Türkiye'nin temel sorununun aydınlanma sürecinin sürdürülememesi olduğunu ifade eden Aysever, "Türkiye açık bir şekilde iflasa doğru gitmekte. Bunun üzerini saray medyası ile örtemezsiniz. Peki bu gerçeğe aydınlar, düşünen insanlar, yurtseverler nasıl bir tavır takınacak? Ben aydın tavrını, özellikle böyle dönemlerde tartışmaktan yanayım. Cumhuriyet'in kurulmasının hemen ardından, iktisadi olarak son derece sıkıntıda olan bir ülke, öte taraftan köylülüğün, ama yoksul bir köylülüğün olduğu bir ülke. Ama yatırımlarını kendince bir yöntemle geliştiriyor. Türkiye Cumhuriyeti'nin özgün başarısını, Mustafa Kemal'in ne anlama geldiğinden bulabiliriz. Eğer Türkiye'den Mustafa Kemal'i kaldırırsanız, altından IŞİD, tarikatlar, cemaatler, FETÖ çıkar. Mustafa Kemal'in simge olarak temsil ettiği şey; aydınlanmacı, ilerici, bilimsel bilgiye, hukukun üstünlüğüne inanan ve eşit yurttaşlık ilkesini Anayasa'sında yer almasını istemektir" şeklinde konuştu.
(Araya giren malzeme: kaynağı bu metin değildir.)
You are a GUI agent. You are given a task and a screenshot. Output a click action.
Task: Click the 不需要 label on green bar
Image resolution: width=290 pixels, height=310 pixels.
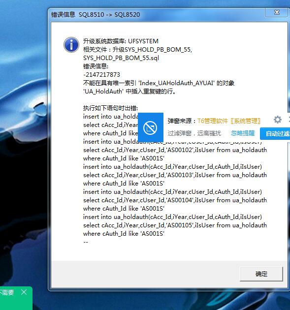point(7,292)
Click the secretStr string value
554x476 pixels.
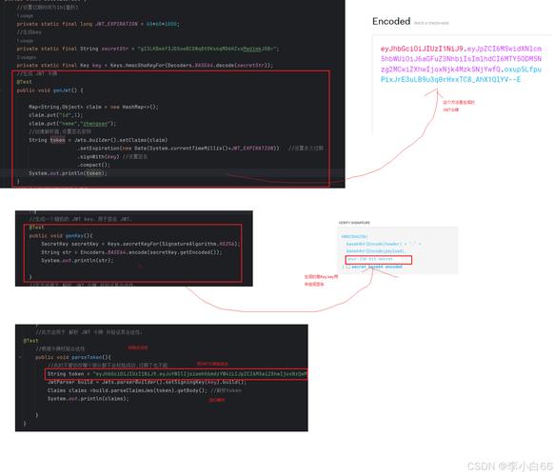pyautogui.click(x=208, y=49)
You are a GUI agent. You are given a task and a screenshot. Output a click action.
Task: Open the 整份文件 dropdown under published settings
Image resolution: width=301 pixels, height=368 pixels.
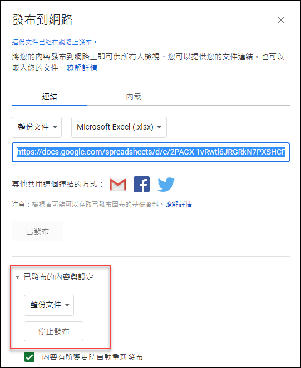(49, 305)
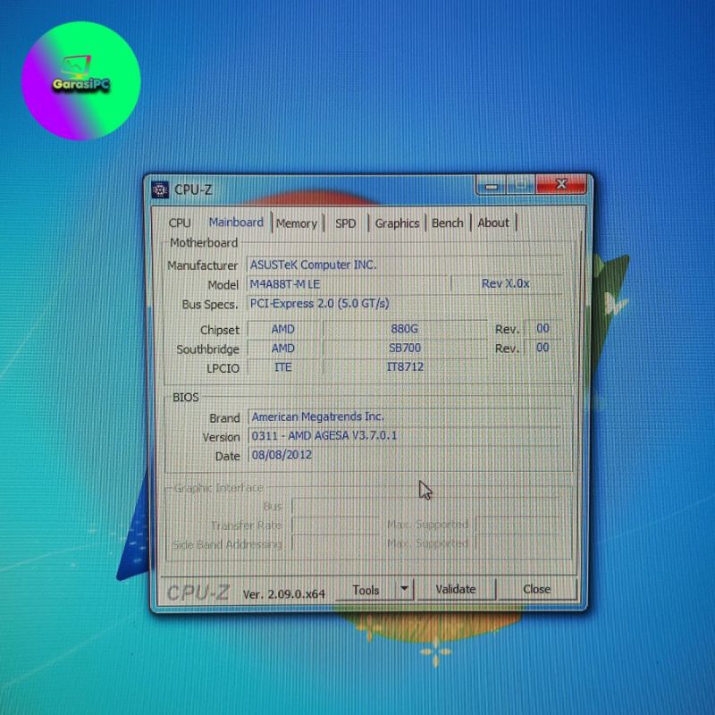Screen dimensions: 715x715
Task: Click the CPU-Z logo beside version text
Action: (198, 591)
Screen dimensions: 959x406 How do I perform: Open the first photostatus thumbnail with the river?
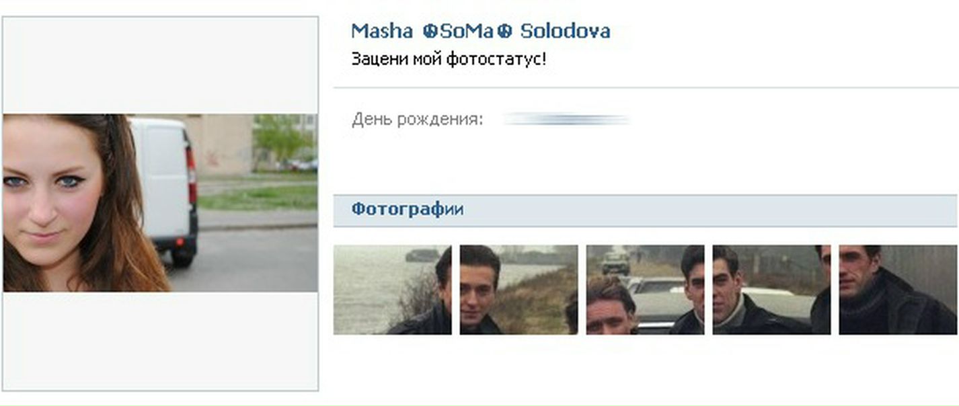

"Yetmez, ama evetçileri asla affetmeyeceğim"
"Yetmez ama evet"çileri asla affetmeyeceğini belirten Aysever, "Bana diyorlar ki; 'kindarsın.' Toplumsal hayatta, sıradan bir insan yanılabilir. Gazeteden yanlış bilgi edinmiştir, yanılabilir. İş yerinde yanlış bilgi edinmiştir, yanılabilir. Ama, toplum önüne çıkıp, televizyonda konuşan, sıfatı akademisyen olan birisi yanılamaz. Milyonları peşine takan bir sanatçı yanılamaz. Bir siyasetçi; 'kandırıldık' diyemez" dedi.
"Hem siyasi, hem iktisadi krizle karşı karşıyayız"
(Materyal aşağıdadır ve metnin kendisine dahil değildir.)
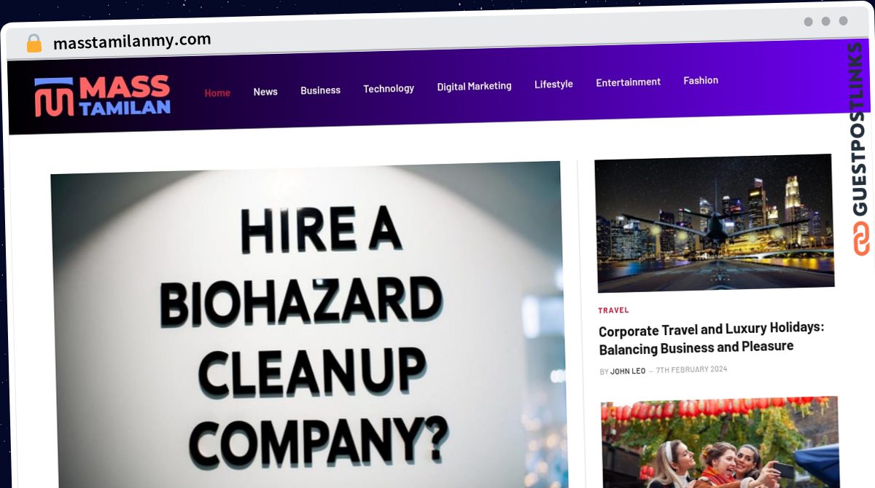Viewport: 875px width, 488px height.
Task: Click the first gray window dot
Action: tap(809, 22)
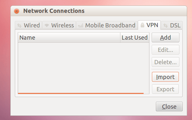Click the Edit... button
Viewport: 192px width, 120px height.
166,50
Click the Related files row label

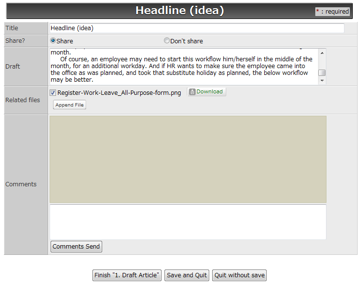coord(23,100)
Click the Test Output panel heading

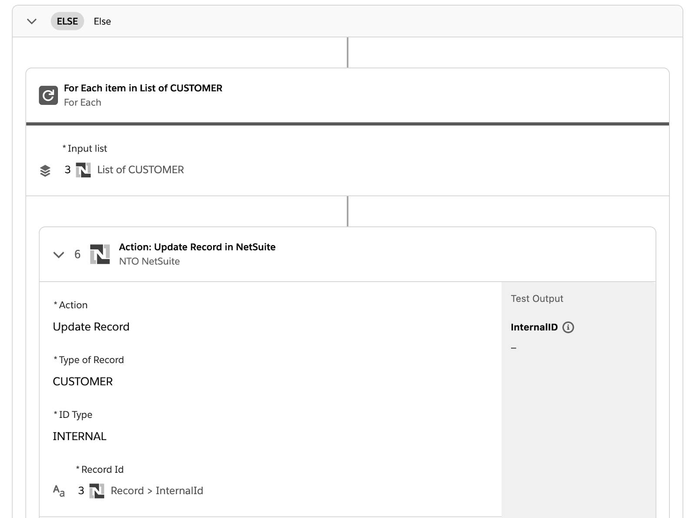[x=537, y=299]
9 günlük bayram tatilinde, insanların tatil beldelerini doldurduklarını hatırlatan Aysever, "Tatilden döndükten sonra okul masrafları, akaryakıt fiyatları, temel gıda, doğalgaz, elektrik fiyatlarındaki artışlar nedeniyle, ceplerindeki para, hem dolar karşısında değer kaybediyor, hem de zamlar nedeniyle eriyor. Bunun adı, açık ve net olarak krizdir. Hem siyasi, hem iktisadi krizle karşı karşıyayız. Ama umutsuzluk, insana yakışan bir durum değildir. Güneş, her gün yeniden doğar. Türkiye'de yaşayan insanlar olarak tarihin zor bir dönemindeyiz. Amerika'da Trump var. Yeniden dünyayı otoriter rejimlere götüren birisi. Türkiye'de de zorlu bir dönemeçten geçtiğimizi biliyoruz. Ancak sorumluluklarımızdan kaçmak insana yakışmaz. Düşünen, hayatı anlamaya çalışan, duyumsayan insan, bunlardan vazgeçemez. O yüzden iyi bildiğimizi yapmaya devam etmek mecburiyetindeyiz" diye konuştu.
Enver Aysever, söyleşisini tamamlamasının ardından, CHP İzmir Milletvekili Bedri Serter ve Çeşme Belediye Başkanı Muhittin Dalgıç ile bir süre sohbet etti. Söyleşiyi ilgi ile izleyen vatandaşların Aysever ile hatıra fotoğrafı çektirmelerinin ardından 1. Çiftlik Festivali sona erdi.